We'll now demonstrate the same simple pie chart using the graph objects way.
import plotly.graph_objects as go
fig = go.Figure(data=[go.Pie(labels=df['category'], values=df['value'])])
fig.update_layout(title_text='Simple Pie Chart (graph_objects)')
fig.show()
Pretty simple, and we get the same result as in the first example of this post.
Lastly, we'll show a more complex example, setting the color explicitly, changing the order of the slices, and using
the pull
attribute to "pull" a slice out of the pie.
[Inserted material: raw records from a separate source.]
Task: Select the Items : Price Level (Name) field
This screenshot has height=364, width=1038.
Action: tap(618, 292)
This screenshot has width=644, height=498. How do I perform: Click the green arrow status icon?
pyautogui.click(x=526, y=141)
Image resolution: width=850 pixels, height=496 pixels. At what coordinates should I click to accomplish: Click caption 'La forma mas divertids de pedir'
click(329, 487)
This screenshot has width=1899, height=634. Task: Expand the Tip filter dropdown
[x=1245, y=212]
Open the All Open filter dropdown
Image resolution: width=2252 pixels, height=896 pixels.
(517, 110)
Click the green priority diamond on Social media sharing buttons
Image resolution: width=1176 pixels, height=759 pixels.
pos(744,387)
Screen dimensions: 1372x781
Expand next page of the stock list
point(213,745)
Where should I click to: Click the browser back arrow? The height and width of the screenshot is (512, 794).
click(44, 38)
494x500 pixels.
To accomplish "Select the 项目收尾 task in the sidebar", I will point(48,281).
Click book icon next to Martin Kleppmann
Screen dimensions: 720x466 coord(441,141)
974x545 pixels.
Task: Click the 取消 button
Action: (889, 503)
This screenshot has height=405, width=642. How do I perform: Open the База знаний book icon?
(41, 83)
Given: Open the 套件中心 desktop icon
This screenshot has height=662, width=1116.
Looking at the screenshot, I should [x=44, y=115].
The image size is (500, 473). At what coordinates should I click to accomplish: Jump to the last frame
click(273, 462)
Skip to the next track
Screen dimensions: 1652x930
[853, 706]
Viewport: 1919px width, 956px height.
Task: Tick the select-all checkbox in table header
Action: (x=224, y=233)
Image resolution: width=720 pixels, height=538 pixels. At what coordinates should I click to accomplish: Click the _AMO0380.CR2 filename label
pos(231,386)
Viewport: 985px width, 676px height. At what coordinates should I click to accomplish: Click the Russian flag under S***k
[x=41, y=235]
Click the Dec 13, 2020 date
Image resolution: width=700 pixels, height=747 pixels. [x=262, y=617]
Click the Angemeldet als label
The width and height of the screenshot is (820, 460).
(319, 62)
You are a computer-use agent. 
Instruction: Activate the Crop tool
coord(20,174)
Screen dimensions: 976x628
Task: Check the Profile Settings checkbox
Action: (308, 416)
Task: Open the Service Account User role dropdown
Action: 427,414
This is great if you want to highlight a particular category.
colors = ['#FF9900', '#FFFF66', '#CC0066', '#66CC99', '#66B2FF']
fig = go.Figure(data=[
go.Pie(
labels=df['category'], values=df['value'], textinfo='label+percent',
marker=dict(colors=colors),
pull=[0, 0, 0.2, 0, 0],
sort=False, # Just use the order the data is in
direction='clockwise' # Change the order from counter-clockwise to clockwise
)
])
fig.update_layout(title_text='Customized Pie Chart')
fig.show()
That's it for now. Plotly has some great documentation on pie charts if you'd like to explore further.